Keith Barrett believes he can improve Huntington Town by running it more like a business.
“I bring commonsense solutions to everyday problems,” Barrett said in a phone interview. “It’s what I’ve done as deputy director of general services for Huntington Town.”
Barrett is a Democrat running for one of two seats up for grabs on the town board this November. He’s running alongside Councilwoman Susan Berland (D), and both are backed by the Huntington Town Democratic Committee.
Barrett is a Huntington native. He went to Walt Whitman High School, and started his own business, Barrett Automotive, in 1997 in Huntington Station. He’s been involved in multiple organizations in Suffolk County, including the Huntington Station Business Improvement District, or BID, and Suffolk County Downtown Revitalization Grant Program.
“I’ve seen the inner workings of town government, and it’s prepared me for the role of town councilman,” Barrett said.
Appointed deputy director of general services about a year ago, Barrett has learned how to maximize the work of the department to make it work better for the residents of Huntington Town.
Previously, state inspections for Huntington Town-owned cars were not done inhouse, which he said was costing much more than having Barrett’s department perform them.
“I had the business sense to see that if the inspections were done inhouse, it would save the taxpayers a significant amount of money. It saves approximately $450,000 annually.”

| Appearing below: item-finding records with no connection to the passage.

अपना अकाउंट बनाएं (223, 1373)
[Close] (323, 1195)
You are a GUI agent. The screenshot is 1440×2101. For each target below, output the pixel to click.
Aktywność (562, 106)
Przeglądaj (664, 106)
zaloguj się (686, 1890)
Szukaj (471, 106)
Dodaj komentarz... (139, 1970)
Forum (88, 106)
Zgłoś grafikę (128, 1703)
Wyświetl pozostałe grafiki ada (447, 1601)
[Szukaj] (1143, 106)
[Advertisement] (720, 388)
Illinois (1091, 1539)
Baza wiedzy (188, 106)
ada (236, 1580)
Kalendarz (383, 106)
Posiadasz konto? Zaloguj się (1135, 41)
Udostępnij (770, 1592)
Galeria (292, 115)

Barrett also made sure all his employees were certified and earned their inspector licenses, so that he was not the only employee who could perform state inspections.
As president of the Huntington Station BID since its inception in 2004, Barrett has been able to continue to bring improvements to Huntington Station. Improvements include decorating the community with flower baskets, putting more garbage cans out on the streets and installing 43 security cameras that the Suffolk County Police Department has access to.

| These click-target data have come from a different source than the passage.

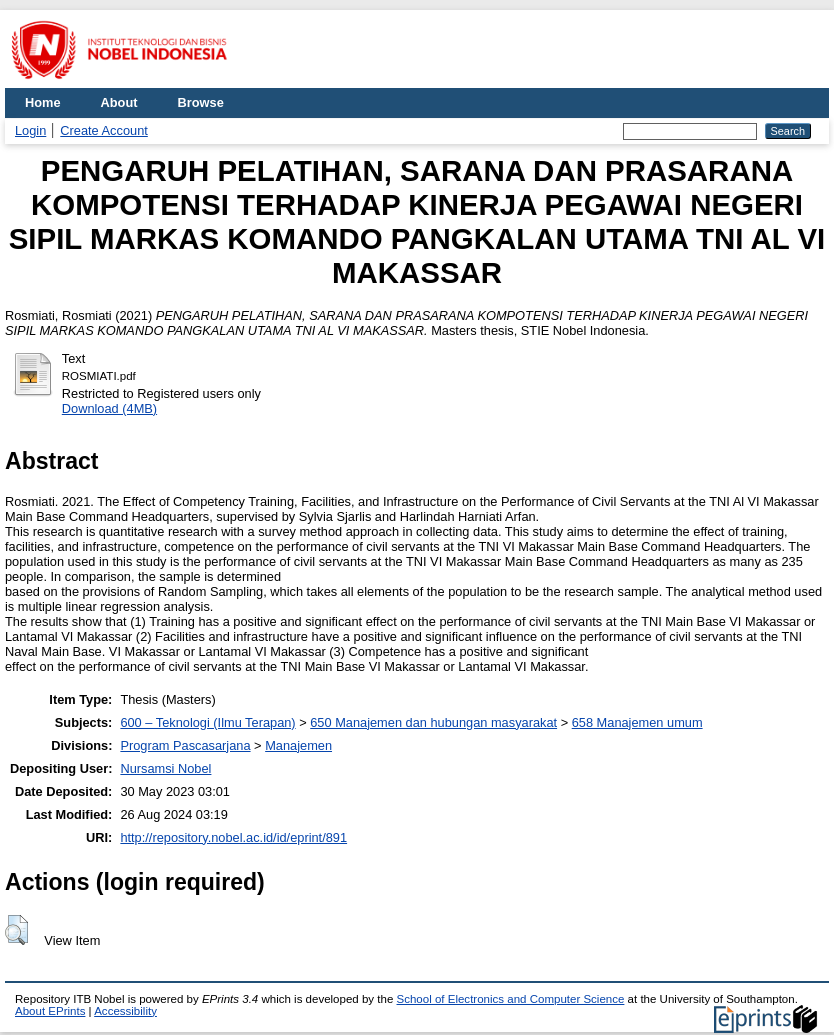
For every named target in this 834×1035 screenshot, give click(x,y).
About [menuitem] (119, 102)
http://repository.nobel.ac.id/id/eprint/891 (233, 837)
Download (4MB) (109, 408)
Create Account (104, 130)
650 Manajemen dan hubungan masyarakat (433, 722)
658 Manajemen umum (637, 722)
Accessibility (125, 1011)
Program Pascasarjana (185, 745)
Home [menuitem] (43, 102)
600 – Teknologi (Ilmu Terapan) (207, 722)
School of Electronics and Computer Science (511, 999)
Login (30, 130)
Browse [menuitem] (201, 102)
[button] (16, 930)
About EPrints (50, 1011)
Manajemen (298, 745)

Brad Rosen, a member of the Huntington Station BID, said the reason he and Barrett get along so well is because they both come through on everything they commit to.
“All town government is a business, and one thing I know of Keith is that he’s a businessman,” Rosen said in a phone interview. “America is a business now and it needs to be run like one.”
He also praised Barrett’s ethics as being nothing but “perfect.”
The annual Huntington Station Awareness Parade, which Barrett co-chairs, is another project the BID is involved with.
“I try to make business propositions better in Huntington Station,” Barrett said. “I’ve always wanted to make Huntington Station a destination, not a drive-thru. My assumption of Huntington Station was that you drove through there to get to the village, or you drove through it to get on the expressway. We want people to stop there, shop there, live there, work there and play there.”
Barrett’s involvement spans further than just Huntington Station. As a member of the Suffolk County Downtown Revitalization Grant Program, Barrett said he has worked to get grants for Northport and East Northport to help better those areas as well.
Currently in the works, and a project that Barrett helped pushed through, is a grant for Northport to develop kiosks and an information center. This would help spread information about events going on in Northport to the many visitors the village gets during its busy summer season.
Grants to improve the intersection marking entrance to Northport Village and to revamp crosswalks in East Northport are other projects Barrett has fought for while a member of the grant program.
In terms of issues facing Huntington Town, Barrett said public safety is among the biggest. “It needs to be addressed.”
A committee for Huntington Station public safety is one idea Barrett is interested in pursuing if elected. He wants to hear insight from community members.
“I believe police presence makes a big difference,” he said. “I’d love to see more patrols,” Barrett said, when asked whether he agrees with recent outcries from residents for an increased police force after several incidents of violence this summer.
When asked his position on over-development, Barrett said, “as long as it’s regulated, I don’t see it as a terrible problem. To an extent, we need to do it. As long as it doesn’t end up looking like Queens.”
Overall, Barrett said he’s got a unique perspective to bring to the board.
“We have lawyers on the board. I am a businessperson. I’m going to take a business aspect. I want to best utilize our labor for the best use for the community,”
Recently, Barrett used his labor force to better the community by redoing a basketball court in Otsego Park in Dix Hills. He asked Highway Superintendent Peter Gunther to repave the court, which was full of cracks, instead of hiring an outside contractor, which would cost much more.
Barrett then had his team repair the backboards and, soon enough, a new and improved basketball court was ready for the kids. He said he hopes to continue this idea and repair two more basketball courts at Veterans Park in East Northport.
“I want to see more things like this being done in all departments,” Barrett said.